De bandleden komen op gekleed in spijkerjacks. Ze beginnen met veel vertrouwen aan het optreden en de hoop is er dat dit de eerste gedenkwaardige show van het weekend zou kunnen worden. Die belofte wordt helaas niet ingelost. Waar de songs op plaat subtiel psychedelisch zijn met veel oog voor detail, is er live weinig ruimte voor contrast. Het is duidelijk dat er bij de productie van de platen meer komt kijken dan bij het optreden; de geluiden van orgels, belletjes en andere instrumenten, die de band op plaat cachet geven, worden live gemist. De vocalen van de zanger, die overigens wel lekker losjes en zelfverzekerd gitaar speelt, klinken live bovendien wat geforceerd. Hoewel de hardere nummers degelijk klinken, komen rustigere songs als ‘Harmonize’ niet goed uit de verf. Het feit dat de bandleden na elk nummer met elkaar overleggen omdat de setlist niet vastgelegd lijkt te zijn, helpt ook niet mee om het publiek mee te krijgen.

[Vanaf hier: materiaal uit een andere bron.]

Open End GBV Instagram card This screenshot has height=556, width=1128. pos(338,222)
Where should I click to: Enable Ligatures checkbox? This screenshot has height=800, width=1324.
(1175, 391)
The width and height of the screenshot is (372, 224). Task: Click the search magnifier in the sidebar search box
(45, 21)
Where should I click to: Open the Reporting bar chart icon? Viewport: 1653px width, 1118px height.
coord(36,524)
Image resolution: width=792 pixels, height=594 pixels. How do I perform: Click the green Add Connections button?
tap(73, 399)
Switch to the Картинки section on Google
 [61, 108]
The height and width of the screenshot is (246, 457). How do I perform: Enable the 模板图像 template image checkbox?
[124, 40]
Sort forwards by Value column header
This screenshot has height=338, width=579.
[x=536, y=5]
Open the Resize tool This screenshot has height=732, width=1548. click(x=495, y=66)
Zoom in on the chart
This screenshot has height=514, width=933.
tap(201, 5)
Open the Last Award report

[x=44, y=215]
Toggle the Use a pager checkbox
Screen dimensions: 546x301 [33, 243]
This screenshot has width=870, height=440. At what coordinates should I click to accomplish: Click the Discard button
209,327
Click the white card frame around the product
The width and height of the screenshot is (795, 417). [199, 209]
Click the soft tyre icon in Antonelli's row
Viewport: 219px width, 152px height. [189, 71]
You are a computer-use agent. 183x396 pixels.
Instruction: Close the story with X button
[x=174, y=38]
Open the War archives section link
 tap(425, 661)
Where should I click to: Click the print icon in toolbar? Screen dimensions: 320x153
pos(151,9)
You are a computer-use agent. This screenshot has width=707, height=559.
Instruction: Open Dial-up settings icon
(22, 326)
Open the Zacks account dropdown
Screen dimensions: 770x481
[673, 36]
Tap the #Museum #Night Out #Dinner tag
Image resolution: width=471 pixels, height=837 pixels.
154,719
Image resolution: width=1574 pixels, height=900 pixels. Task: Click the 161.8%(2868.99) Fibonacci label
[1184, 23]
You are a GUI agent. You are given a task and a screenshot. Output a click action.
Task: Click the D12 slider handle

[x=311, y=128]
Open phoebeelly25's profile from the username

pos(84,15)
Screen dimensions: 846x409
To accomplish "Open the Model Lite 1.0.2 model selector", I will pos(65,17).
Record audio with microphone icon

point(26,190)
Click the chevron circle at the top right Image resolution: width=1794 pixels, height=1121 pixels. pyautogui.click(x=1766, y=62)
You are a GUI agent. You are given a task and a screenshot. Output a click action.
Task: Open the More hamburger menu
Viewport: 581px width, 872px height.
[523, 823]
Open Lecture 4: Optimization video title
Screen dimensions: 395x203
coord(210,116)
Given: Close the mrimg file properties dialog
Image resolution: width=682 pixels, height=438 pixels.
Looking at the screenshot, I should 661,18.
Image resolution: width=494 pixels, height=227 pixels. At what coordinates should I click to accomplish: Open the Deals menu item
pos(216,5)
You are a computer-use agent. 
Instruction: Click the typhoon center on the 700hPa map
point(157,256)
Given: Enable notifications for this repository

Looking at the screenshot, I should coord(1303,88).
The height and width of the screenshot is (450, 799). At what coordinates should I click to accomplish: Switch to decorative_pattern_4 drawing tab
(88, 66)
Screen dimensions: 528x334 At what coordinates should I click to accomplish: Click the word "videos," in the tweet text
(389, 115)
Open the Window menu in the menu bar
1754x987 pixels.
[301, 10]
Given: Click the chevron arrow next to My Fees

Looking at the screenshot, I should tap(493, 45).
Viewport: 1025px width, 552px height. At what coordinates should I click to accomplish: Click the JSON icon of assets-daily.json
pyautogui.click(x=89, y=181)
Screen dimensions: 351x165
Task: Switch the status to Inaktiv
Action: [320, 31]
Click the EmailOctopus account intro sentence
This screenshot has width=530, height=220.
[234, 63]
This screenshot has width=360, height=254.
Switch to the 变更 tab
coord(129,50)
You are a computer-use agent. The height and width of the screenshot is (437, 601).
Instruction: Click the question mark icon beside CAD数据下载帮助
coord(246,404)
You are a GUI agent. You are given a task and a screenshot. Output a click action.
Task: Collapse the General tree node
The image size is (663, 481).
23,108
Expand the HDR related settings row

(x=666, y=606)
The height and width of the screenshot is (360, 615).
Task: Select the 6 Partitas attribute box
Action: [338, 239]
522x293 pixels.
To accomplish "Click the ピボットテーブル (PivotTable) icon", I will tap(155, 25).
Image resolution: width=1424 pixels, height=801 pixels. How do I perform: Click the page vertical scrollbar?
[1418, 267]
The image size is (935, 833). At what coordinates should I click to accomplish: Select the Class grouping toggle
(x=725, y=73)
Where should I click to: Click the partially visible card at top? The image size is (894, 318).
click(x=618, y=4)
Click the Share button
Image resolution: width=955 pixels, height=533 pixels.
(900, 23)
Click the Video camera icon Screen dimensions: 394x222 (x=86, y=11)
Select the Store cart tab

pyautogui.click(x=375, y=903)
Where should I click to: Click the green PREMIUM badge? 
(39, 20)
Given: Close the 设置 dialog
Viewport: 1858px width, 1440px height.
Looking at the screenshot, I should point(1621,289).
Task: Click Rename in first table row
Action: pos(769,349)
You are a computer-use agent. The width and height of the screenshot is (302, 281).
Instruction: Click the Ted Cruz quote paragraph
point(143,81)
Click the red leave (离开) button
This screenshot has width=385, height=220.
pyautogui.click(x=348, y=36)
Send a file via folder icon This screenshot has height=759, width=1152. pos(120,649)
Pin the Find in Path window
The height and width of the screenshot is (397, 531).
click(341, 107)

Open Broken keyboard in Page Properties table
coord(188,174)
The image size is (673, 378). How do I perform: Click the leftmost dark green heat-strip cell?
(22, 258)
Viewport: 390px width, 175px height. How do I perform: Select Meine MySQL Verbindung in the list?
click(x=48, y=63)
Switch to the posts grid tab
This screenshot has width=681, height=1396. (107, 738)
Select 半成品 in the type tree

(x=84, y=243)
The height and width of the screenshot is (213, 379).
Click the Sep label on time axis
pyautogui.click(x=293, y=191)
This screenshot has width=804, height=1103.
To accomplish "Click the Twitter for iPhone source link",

Het is niet dramatische slecht wat de Finnen laten horen, maar met nog een heel weekend aan spannende muziek voor de boeg, is alvast duidelijk dat Black Lizard niet de band gaat zijn waar op zondag nog aan teruggedacht zal worden.
Ulrika Spacek
In de kleine zaal is het tijd voor een wederontmoeting. Ulrika Spacek trad in 2016 al in diezelfde zaal op tijdens Eindhoven Psych Lab, slechts één jaar na het eerste liveoptreden van de band. De groep uit Londen bracht dit jaar na twee eerdere platen de ep Suggestive Listening uit, met een rustiger geluid.
Het vijftal opent vanavond met het eerste nummer van deze ep: ‘No. 1 Hum’. Zanger Rhys Edwards doet qua kapsel denken aan Mathilda in de legendarische film Léon, en draagt een trainingsbroek van Adidas. Hij loopt evenals andere bandleden op sokken. Het geeft Ulrika Spacek een eigenzinnig uiterlijk. Tijdens de eerste nummers is Ulrika Spacek een beetje zoekende naar een juiste afstelling van geluid, en ook later tijdens het optreden is dat geluid soms wat uit balans met een af en toe te aanwezige bas. De band trad voor het laatst op in mei en de vorm lijkt weer even gevonden te moeten worden. Vanuit allerlei hoeken wordt in het begin met vingers aangegeven wat er met het geluid moet gebeuren.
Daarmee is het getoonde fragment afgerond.